### Ausgangstext
=======

Von Vanessa Loewel |
    Astrid Franke gehört zu den ersten Jahrgängen, die mit dem Erasmus-Stipendium unterwegs waren: Die Professorin für Amerikanistik, die heute in Tübingen lehrt, hat an der Freien Universität Berlin Englisch und Biologie studiert. 1990 ging sie für ein Jahr als Austauschstudentin nach Edinburgh: "Ich habe sehr viele Menschen kennengelernt, gar nicht unbedingt so viele Briten, aber Finnen und Amerikaner, Spanier, die sich dort immer im internationalen Café getroffen haben. Insofern habe ich das Gefühl, dass es gar nicht direkt ein so beruflich entscheidendes Jahr war, sondern eher, ja, im alten Sinne der Bildung."
    Damals war das Programm kaum bekannt. Heute ist das Stipendium, dessen Name auf den kosmopolitischen Gelehrten Erasmus von Rotterdam zurückgeht, zu einem feststehenden Begriff geworden. Wer für ein oder zwei Semester ins Ausland geht, sagt: "Ich mache Erasmus". Zwischen 150 und 500 Euro monatlich bekommen Studierende, abhängig vom Zielland. Daneben macht vor allem die Tatsache, dass viel Organisationsaufwand abgenommen wird, das Programm attraktiv: Die Studienleistung im Ausland wird anerkannt, an den Austausch-Universitäten gibt es extra Sprachkurse und ein Empfangskomitee organisiert internationale Erasmus-Partys, die legendär sind. Spanien ist als Austauschland bei deutschen Studierenden übrigens am beliebtesten.

=======

### Inhalt des Datensatzes

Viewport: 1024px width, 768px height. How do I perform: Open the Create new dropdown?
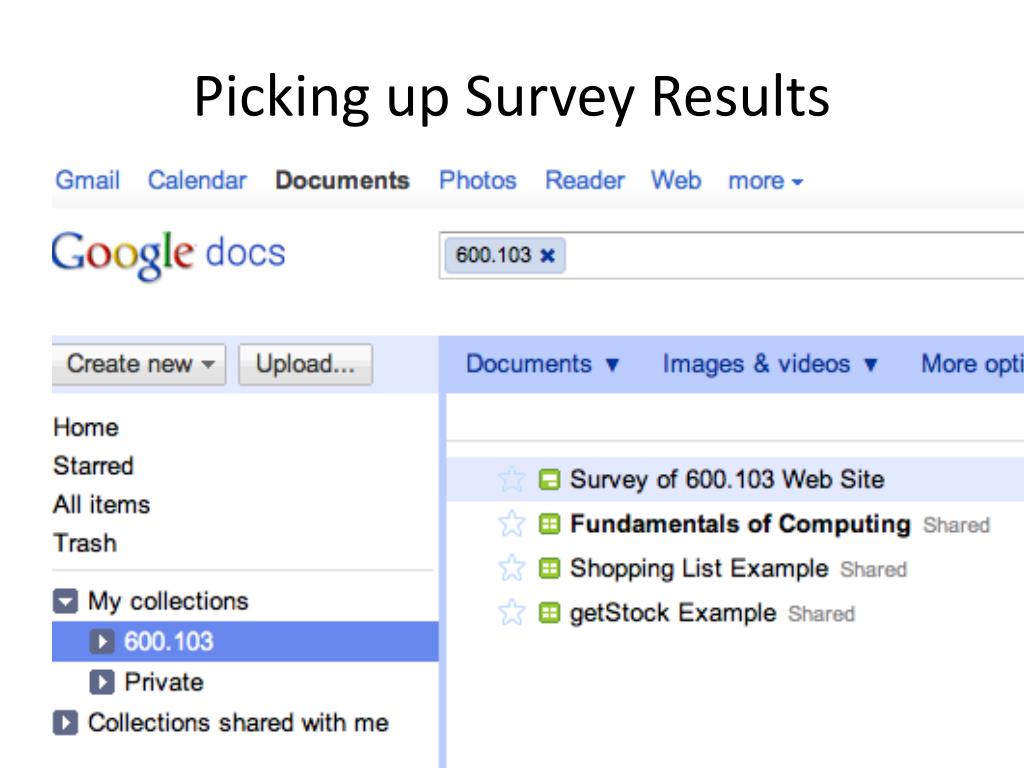pyautogui.click(x=139, y=364)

=======

### Ziel der Aufgabe
Kannst du den Absatz im Text über das Erasmus-Stipendium, der mit „Damals war das Programm kaum bekannt“ beginnt, als kurze Liste wiedergeben, die seine wichtigsten Fakten enthält?

### Lösung
- Früher war das Programm kaum bekannt. Heute ist es ein feststehender Begriff („Ich mache Erasmus“).
- Der Name geht auf den kosmopolitischen Gelehrten Erasmus von Rotterdam zurück.
- Studierende erhalten je nach Zielland 150 bis 500 Euro im Monat.
- Attraktiv ist das Programm vor allem, weil es viel Organisationsaufwand abnimmt:
  - Die Studienleistungen aus dem Ausland werden anerkannt.
  - An den Austausch-Universitäten gibt es eigene Sprachkurse.
  - Ein Empfangskomitee organisiert legendäre internationale Erasmus-Partys.
- Bei deutschen Studierenden ist Spanien das beliebteste Austauschland.